## Information
+===+
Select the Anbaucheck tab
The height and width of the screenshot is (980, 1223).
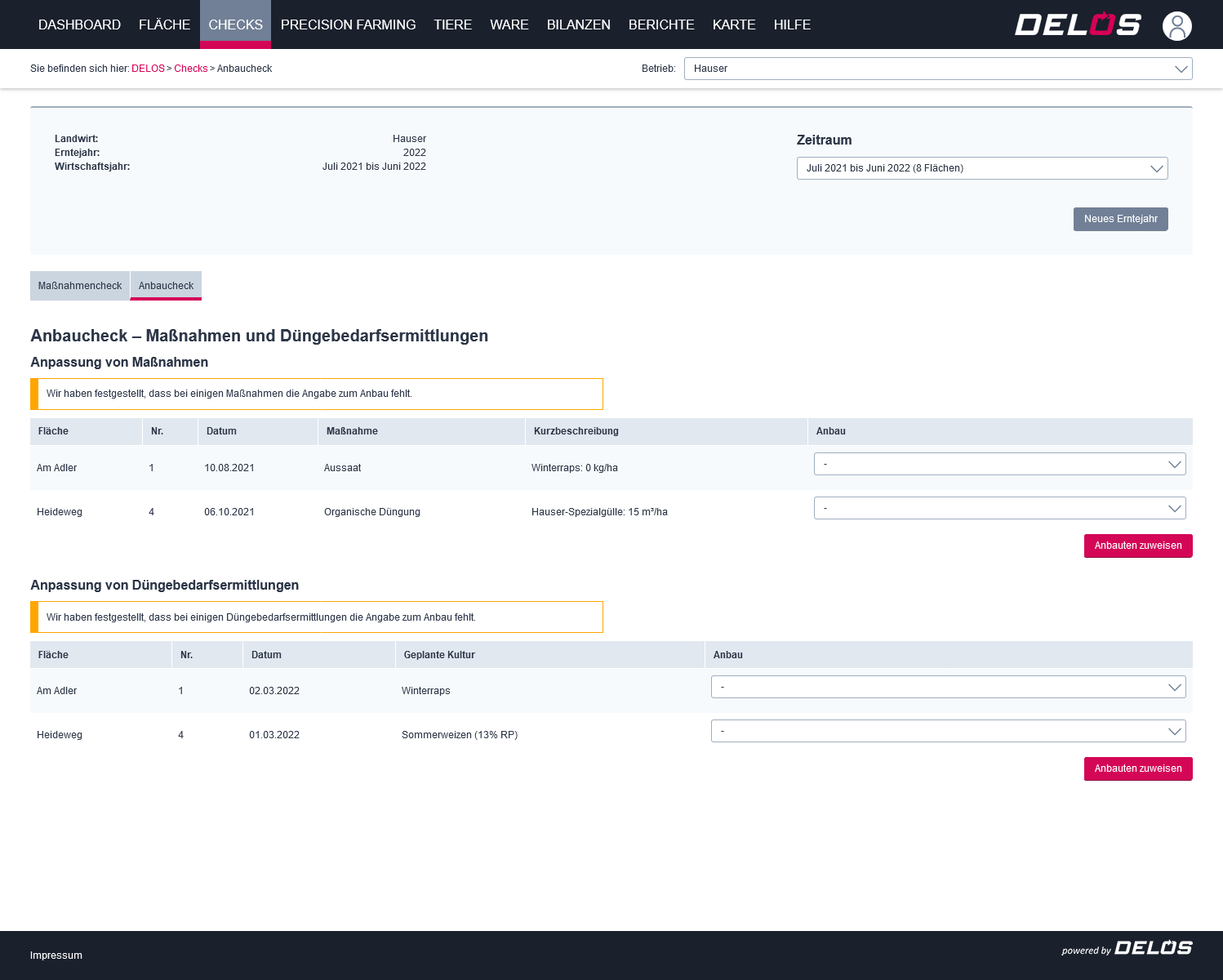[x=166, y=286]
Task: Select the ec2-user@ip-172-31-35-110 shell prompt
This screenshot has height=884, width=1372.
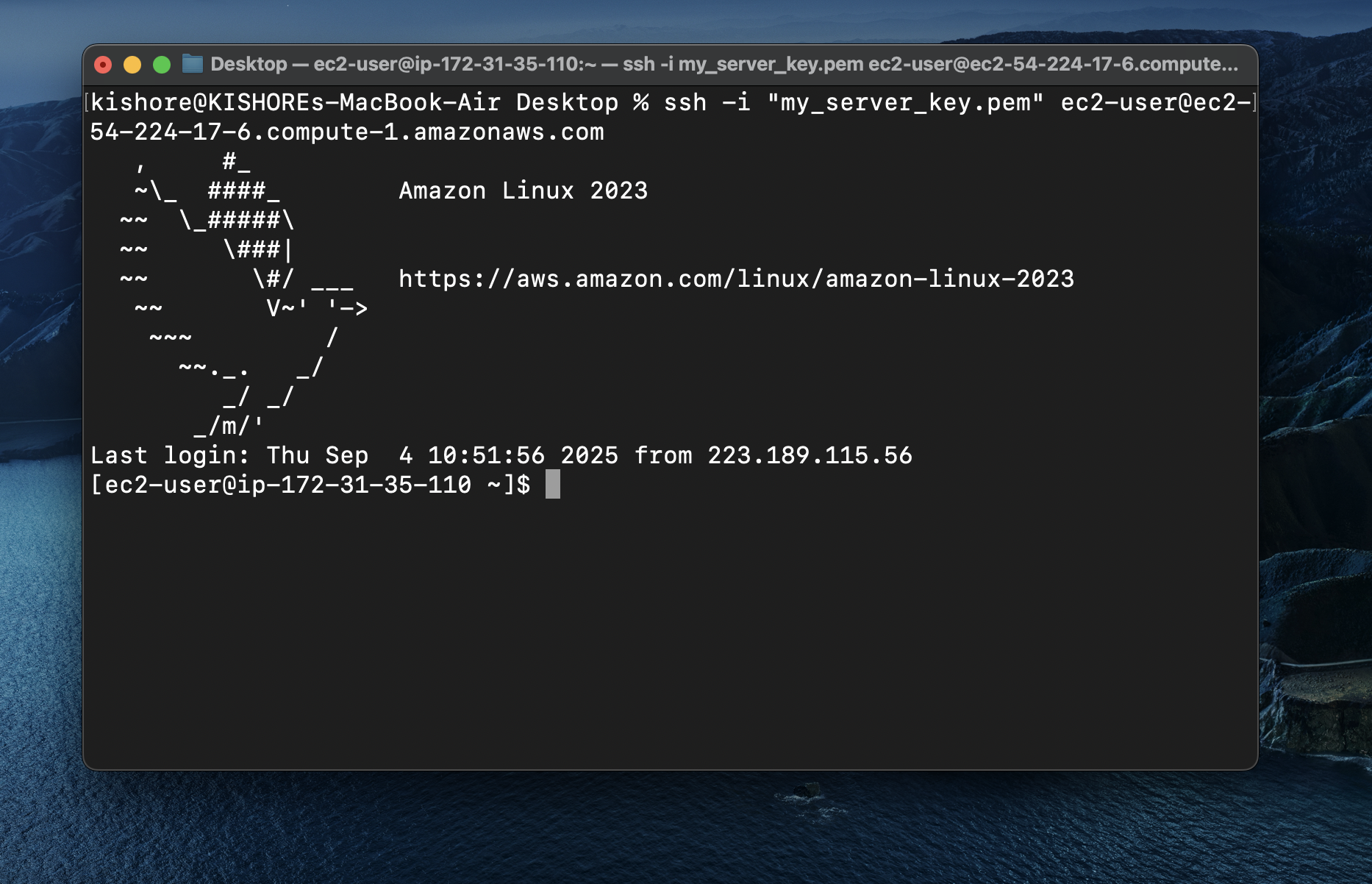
+===+
## What you are asked to do
When you retype the material above, keep every word exact and drop the images.

## Expected answer
Select the Anbaucheck tab
The height and width of the screenshot is (980, 1223).
[x=166, y=286]
Task: Select the ec2-user@ip-172-31-35-110 shell prompt
This screenshot has height=884, width=1372.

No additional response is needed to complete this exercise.